According to the experts at Inc. Magazine, it’s far cheaper (and, over the long term, much more effective for the bottom line), for a company to invest in pursuing revenue from existing customers, rather than purely investing its entire sales and marketing budget in the acquisition of new customers.
If that is the case, then the question becomes how to do so. How, exactly, can we effectively and reliably increase revenue from existing customers – without alienating them and without upsetting the business processes and activities associated with acquiring new ones? Here are some proven ideas worth considering:
Increase Options at the Time of Purchase
The best time to attract new revenue from existing customers is, first and foremost, when they are buying from you the first time. Despite your inclinations to the contrary, once a customer has firmly decided to purchase from your business, they are usually more than happy to consider complementary add-on purchases seriously, when it makes sense to do so.
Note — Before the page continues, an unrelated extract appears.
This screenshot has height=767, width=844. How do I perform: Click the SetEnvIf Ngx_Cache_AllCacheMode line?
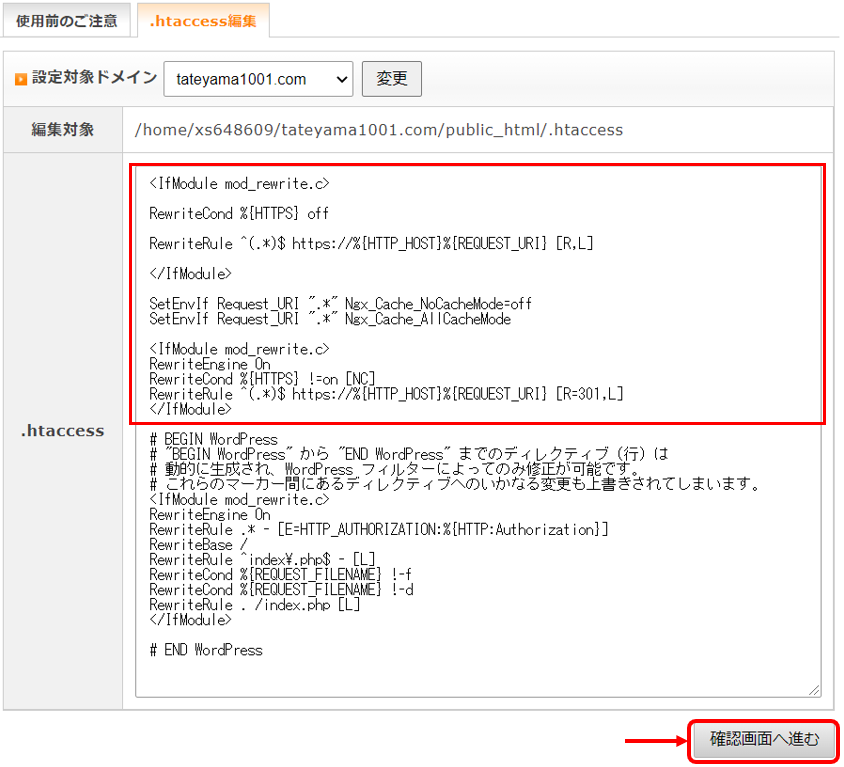[x=330, y=319]
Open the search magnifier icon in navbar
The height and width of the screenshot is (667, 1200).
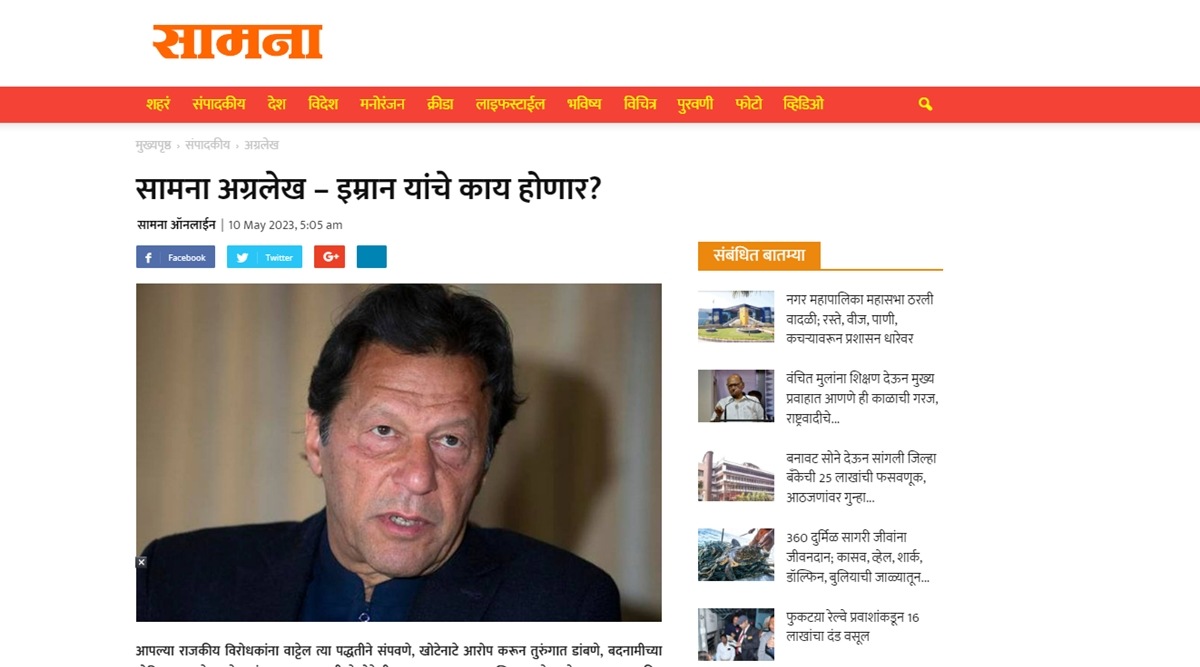coord(925,104)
In the retail market, this trust has been betrayed by the proliferation of obnoxiously overburdened point-of-sale displays and, of course, the universally despised “extended warranty” up-sell. But these two examples fail because they add little, if any, true value. Replace those with actual products or services that create a smart bundle (such as a camera add-on kit that includes a telephoto lens, cleaner, high-quality camera case and an extra digital SD card), and you have a winner by expanding the scope of the solution you provide.
Get to Know Your Customers and Expand Your Reach
Learn about your customers! Profile them fully by using market research, customer surveys and informal conversations to get to know them. In particular, look for common characteristics about how they live or work, as well as what they need and buy. For example, if you sell hand-built country furniture that has a particularly strong appeal to rural residents who run active farms or farmettes, consider partnering with an agricultural supply company and showcasing your products in retail displays or in photos on your website that include these implements and tools, while offering your customers a preferred discount or benefit for shopping with both companies.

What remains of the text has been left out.